### [WHAT IS NEEDED]
Copy every record exactly. Nothing may be skipped.

### [DATASET RECORDS]
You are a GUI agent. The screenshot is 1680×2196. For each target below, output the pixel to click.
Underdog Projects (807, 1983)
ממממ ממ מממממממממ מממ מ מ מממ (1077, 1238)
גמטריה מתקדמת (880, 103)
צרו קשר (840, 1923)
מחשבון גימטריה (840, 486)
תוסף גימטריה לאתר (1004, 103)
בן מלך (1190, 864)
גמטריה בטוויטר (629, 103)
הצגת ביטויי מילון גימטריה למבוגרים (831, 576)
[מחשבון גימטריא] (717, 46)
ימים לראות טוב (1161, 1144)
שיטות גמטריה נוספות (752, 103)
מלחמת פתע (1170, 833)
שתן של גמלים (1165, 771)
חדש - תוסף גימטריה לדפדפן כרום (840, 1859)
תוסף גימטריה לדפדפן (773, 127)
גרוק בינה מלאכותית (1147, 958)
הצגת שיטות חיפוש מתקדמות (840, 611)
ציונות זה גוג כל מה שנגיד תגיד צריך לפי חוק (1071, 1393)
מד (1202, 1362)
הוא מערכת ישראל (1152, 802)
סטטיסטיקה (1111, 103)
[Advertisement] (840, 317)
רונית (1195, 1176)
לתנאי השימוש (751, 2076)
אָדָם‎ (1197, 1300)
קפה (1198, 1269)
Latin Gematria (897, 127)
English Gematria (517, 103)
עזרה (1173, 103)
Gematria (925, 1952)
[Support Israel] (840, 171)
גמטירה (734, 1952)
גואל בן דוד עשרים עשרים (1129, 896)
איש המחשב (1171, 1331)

### [TASK OUTPUT]
You are a GUI agent. The screenshot is 1680×2196. For each target below, output the pixel to click.
Underdog Projects (807, 1983)
ממממ ממ מממממממממ מממ מ מ מממ (1077, 1238)
גמטריה מתקדמת (880, 103)
צרו קשר (840, 1923)
מחשבון גימטריה (840, 486)
תוסף גימטריה לאתר (1004, 103)
בן מלך (1190, 864)
גמטריה בטוויטר (629, 103)
הצגת ביטויי מילון גימטריה למבוגרים (831, 576)
[מחשבון גימטריא] (717, 46)
ימים לראות טוב (1161, 1144)
שיטות גמטריה נוספות (752, 103)
מלחמת פתע (1170, 833)
שתן של גמלים (1165, 771)
חדש - תוסף גימטריה לדפדפן כרום (840, 1859)
תוסף גימטריה לדפדפן (773, 127)
גרוק בינה מלאכותית (1147, 958)
הצגת שיטות חיפוש מתקדמות (840, 611)
ציונות זה גוג כל מה שנגיד תגיד צריך לפי חוק (1071, 1393)
מד (1202, 1362)
הוא מערכת ישראל (1152, 802)
סטטיסטיקה (1111, 103)
[Advertisement] (840, 317)
רונית (1195, 1176)
לתנאי השימוש (751, 2076)
אָדָם‎ (1197, 1300)
קפה (1198, 1269)
Latin Gematria (897, 127)
English Gematria (517, 103)
עזרה (1173, 103)
Gematria (925, 1952)
[Support Israel] (840, 171)
גמטירה (734, 1952)
גואל בן דוד עשרים עשרים (1129, 896)
איש המחשב (1171, 1331)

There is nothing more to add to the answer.